Officials have said the suspect, Rahmanullah Lakanwal, an Afghan national, entered the U.S. as part of Operation Allies Welcome after the chaotic U.S. withdrawal from Afghanistan. Lakanwal was granted asylum by the Trump administration earlier this year. The CIA said Thursday that Lakanwal previously worked with the U.S. government, including the CIA, as a member of a partner force in Kandahar that ended in 2021 following the U.S. withdrawal from Afghanistan.
Since Wednesday's shooting, the Trump administration has ordered all asylum applications paused, according to an internal directive obtained by CBS News and two sources familiar with the order.
"We do believe it was through connections in his home community and state, and we're going to continue to talk to those who interacted with him," Noem said Sunday on NBC's "Meet the Press." She provided no further details.
On Wednesday, a gunman opened fire near the White House on National Guard members stationed in Washington. One of the victims, Army Spc. Sarah Beckstrom, 20, died Thursday, while the other, Air Force Staff Sgt. Andrew Wolfe, 24, remains hospitalized.

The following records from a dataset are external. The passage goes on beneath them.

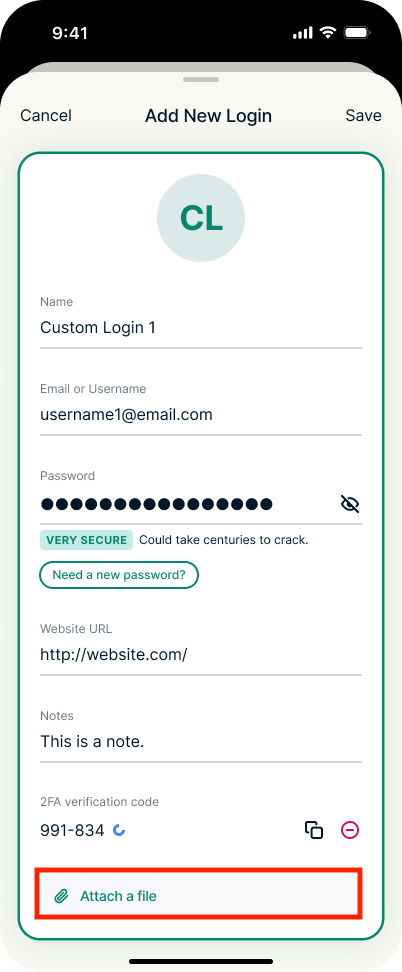Toggle password visibility eye icon
This screenshot has height=972, width=402.
tap(350, 504)
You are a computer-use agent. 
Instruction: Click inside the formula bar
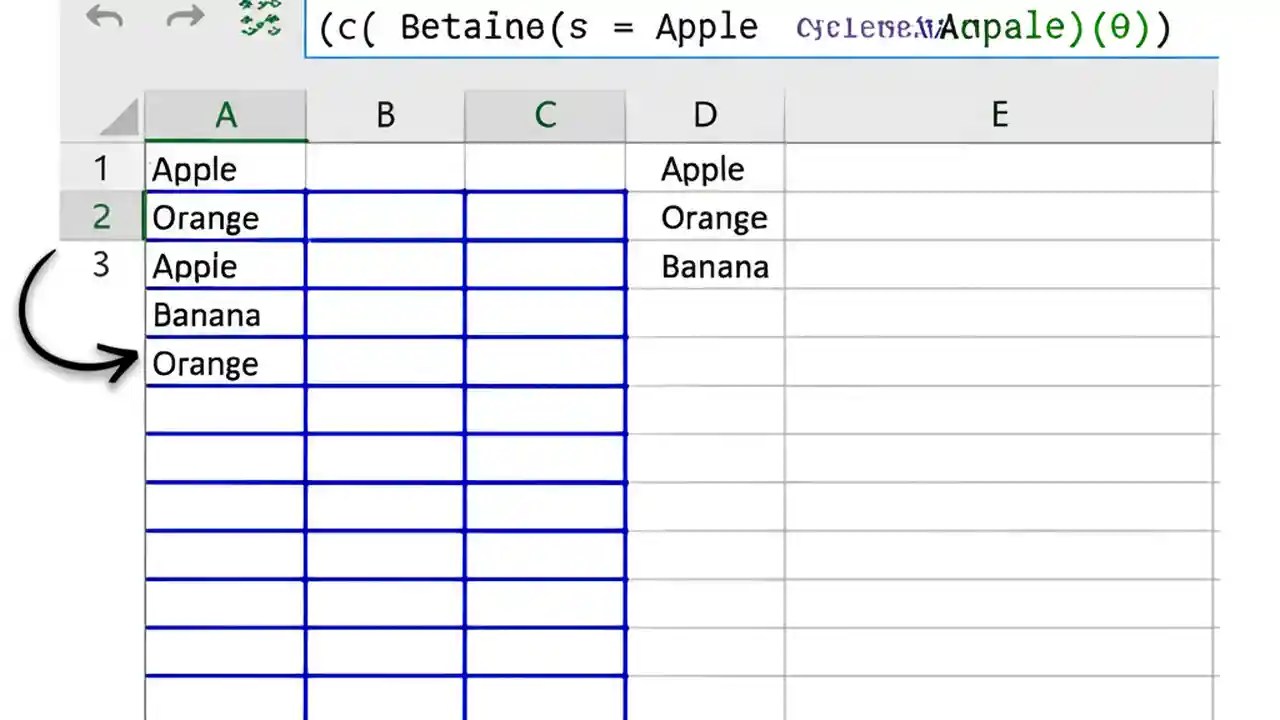tap(760, 28)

The suspect was shot by a National Guard member and is also hospitalized. U.S. Attorney Jeanine Pirro said he faces murder charges.
On ABC's "This Week," Noem suggested the suspect was not thoroughly vetted before he came to the U.S.

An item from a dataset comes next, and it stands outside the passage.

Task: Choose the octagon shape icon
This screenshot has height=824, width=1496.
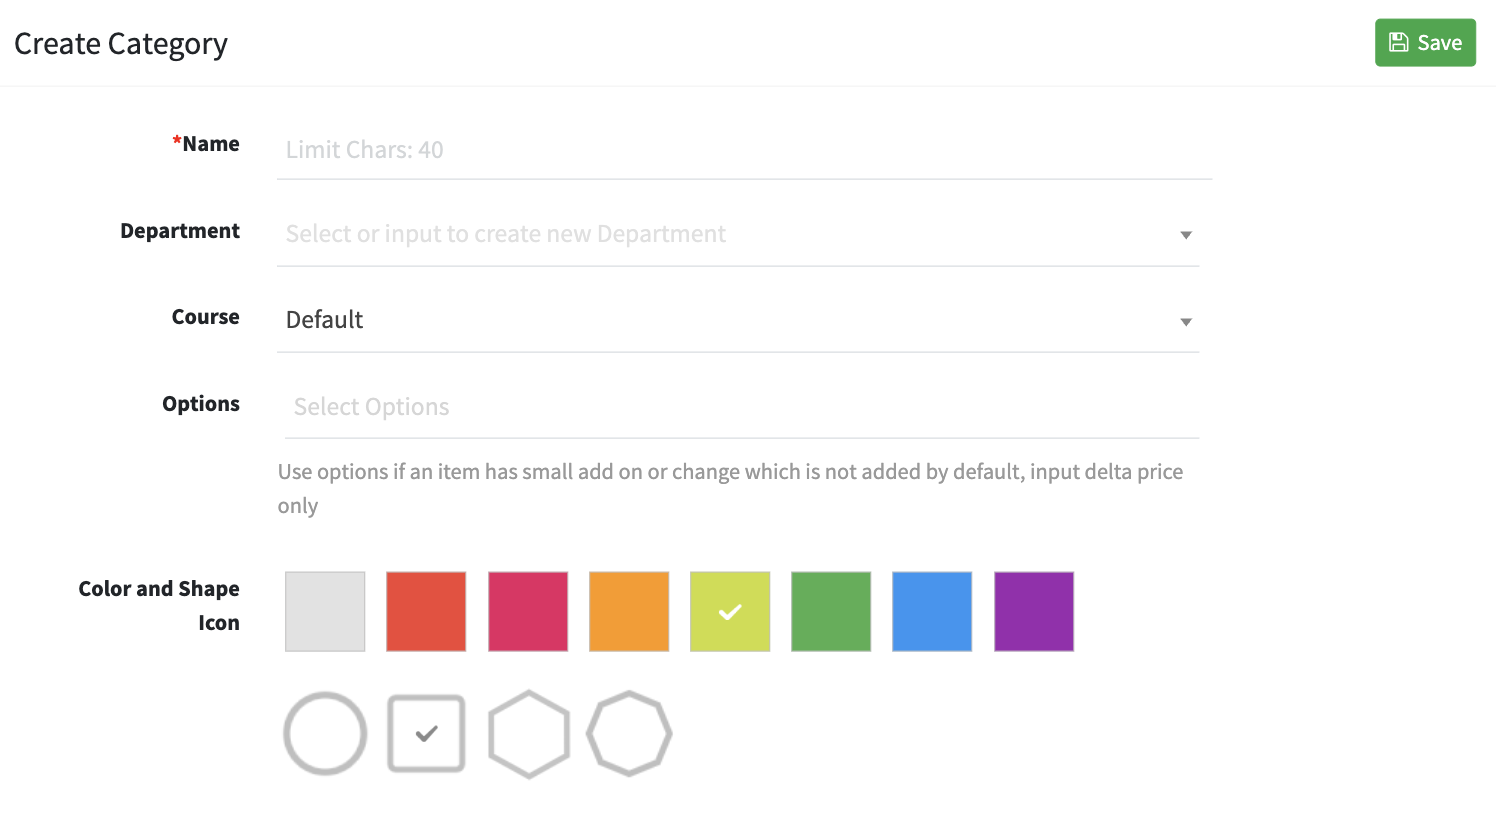Action: [629, 733]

"What they did was check a few names and a few data points," Noem alleged. "But what President Trump has put in place now for vetting is biometric information, checking social media platforms, communications, contacts, matching updates of service that was never done under Joe Biden. He didn't do that. In fact, he brought people to this country and then just said, well, we'll vet them later."
The White House has blamed policies of former President Joe Biden's administration for allowing Lakanwal to enter the U.S. Samantha Vinograd, a top counterterrorism official in the Obama administration and a current CBS News contributor, said Sunday on "Face the Nation with Margaret Brennan" that there are no indications the "horrific tragedy was a result of a vetting failure."
"Let's be clear on what the vetting system is and it isn't," Vinograd said. "The vetting system is a system in which an individual's identifiers — their biographic information, iris scans, fingerprints, facial images — are run against data sets of information about individuals with ties to terrorism and criminal history. The vetting system is not predicative of whether an individual with no derogatory information is or is not going to become violent."
Vinograd said every Afghan refugee underwent vetting overseas before being cleared to enter the U.S., and then they were vetted again by the Biden administration. The suspect in last week's shooting also underwent the "most comprehensive vetting" under the Trump administration to receive asylum, Vinograd added.
Since the shooting, the White House has put in place a number of restrictive immigration policies. On Thursday, the U.S. Citizenship and Immigration Services director ordered, at Mr. Trump's direction, a "full scale, rigorous reexamination" of green card cases involving nationals affected by a presidential proclamation that fully or partially suspended travel and immigration from 19 countries.